Let’s say you interviewed and hired 10 salesmen last year, and 4 stuck. We know you have a 40% retention rate. If you want to double sales, a simple way to plan this would be to double your team, assuming we don’t improve ANY of their skills from last year to this year. To get 8 salesmen, we know we need to hire at least 10 more recruits this year to add 4 to your existing 4.
Those 8, according to the averages within your company, should translate into 8 x $500K = $4,000,000 in revenue and 400 jobs. Since we know they are closing at about 50%, we know we need 800 leads to acquire those 400 deals, and since we know they knock an average of 10 doors to line up 1 appointment, we can make it a big focus to simply achieve 8,000 doors in 48 weeks.
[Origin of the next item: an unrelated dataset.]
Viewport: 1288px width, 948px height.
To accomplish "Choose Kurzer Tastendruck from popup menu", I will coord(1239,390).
8,000 divided by 48 weeks = 167 doors per week
167 doors/week divided by 8 salesmen = 21 doors per week per salesman
Now you have an action plan, something to hold each salesperson accountable to, and a way to see your year unfold and actively pursue it. Now, this is an abbreviated outline of a much more in depth planning formula, but it gives you a good place to start.
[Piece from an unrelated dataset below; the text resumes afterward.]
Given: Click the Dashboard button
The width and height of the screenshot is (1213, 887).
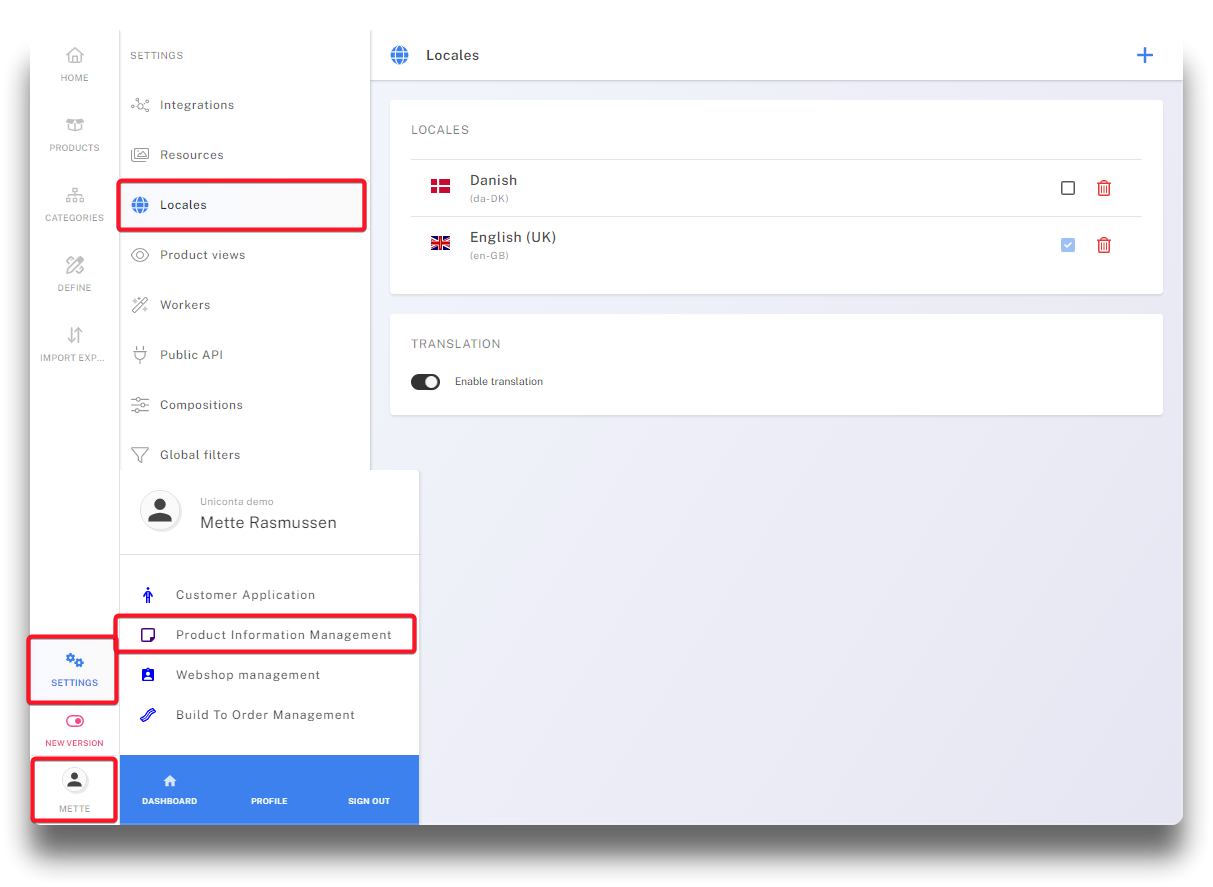Looking at the screenshot, I should pos(170,790).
If you want to absolutely launch into 2015 and crush this year with bigger, better results than you’ve gotten in any year previous, you’re going to have to be willing to put in some sweat equity while your competition is kicking back getting fat and lazy. You’re going to have to be willing to do things you’ve never done before. You’re going to need to be willing to think outside the box and pursue new strategies and systems to turn your company into a well-oiled machine. Remember, nothing changes if nothing changes. You can’t continue to do the same things you’ve done up until this point and expect better results.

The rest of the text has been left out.